Dolayısıyla hükümleri koyan sultan değil Allah’tır. İnsanları ve sultanı, ilişkilerinde ve amellerinde hükümlere ittiba etmeye icbar eden, onları hükümlerle sınırlandıran ve onları başkasına tabi olmaktan men eden O Subhanehu ve Teâlâ’dır. Bu nedenle, insanların ilişkilerini düzenlemek amacıyla beşer tarafından hükümler koyulmasına yer olmadığı gibi, sultanın da insanları bu hükümleri benimsemeye veya onlara uymaya zorlamasına ya da onları bu konuda serbest bırakmasına yer yoktur.

Ayrıca Müslümanların sahip olması gereken Anayasa ve kanunlarla günümüzde mevcut diğer anayasa ve kanunlar arasında temel bir fark vardır. Diğer anayasa ve kanunların kaynakları, âdetler, örfler, mahkemelerin kararları, hukukçuların görüşleri, insanların tespit ettiği adalet ve insaf prensipleri ile Batılı düşünürlerin belirlediği insan hakları ve hürriyetlerine dair düşünceleridir. Anayasa ve kanunların yapıcıları da, kurucu meclisler ve/ya millet meclisleridir. Bir yandan kurucu meclisler, anayasaları koyar, öte yandan halktan seçilmiş milletvekilleri kanunları yapar. Zira onlara göre halk, kuvvetlerin kaynağıdır. Hâkimiyet de milletindir.

▶ [Yapmanız gerekenler]
1. Kaynak metne göre diğer anayasa ve kanunları yapanlar kimlerdir?
2. Anayasa ve kanunları ele alan kaynak metni, son cümlesinden sonrasını yazarak sürdürün.

▶ [Sağlanan veriler]
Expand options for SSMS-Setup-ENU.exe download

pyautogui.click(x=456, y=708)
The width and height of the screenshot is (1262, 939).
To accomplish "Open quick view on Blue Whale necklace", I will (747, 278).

▶ [Yazılı yanıtlar]
1. Kurucu meclisler ve/ya millet meclisleri.

2.
Fakat İslâm anayasa ve kanunlarının kaynağı, yalnız Kitap ve Sünnet’tir. Yapıcıları da içtihatlarıyla müçtehitlerdir. Halife, bu içtihatlardan belirli hükümleri benimser, onlarla emreder ve insanları ona göre hareket etmeye zorlar. Çünkü hakimiyet, şeriatındır. Şer’î hükümleri çıkarabilmek için içtihat yapmak, bütün Müslümanların hakkıdır ve üzerlerine farz-ı kifayedir. İçtihadi hükümlerden benimseme yapmak ve bunları halka tatbik etmek ise Müslümanların yöneticisi olan halifenin hakkıdır.

Sonuç olarak; Müslümanların hayatının esası İslâm olduğu gibi, hadaratlarının, kültürlerinin, devletlerinin de esası İslâm’dır. Bu sebeple anayasa ve kanunları da sadece İslâm’a dayanır. İslâm’a dayanmayan tüm anayasa ve kanunlar reddedilir. İslâm’a dayanmayan hiçbir anayasa ve kanun Müslümanlar için önerilemez, teşvik edilemez ve savunulamaz.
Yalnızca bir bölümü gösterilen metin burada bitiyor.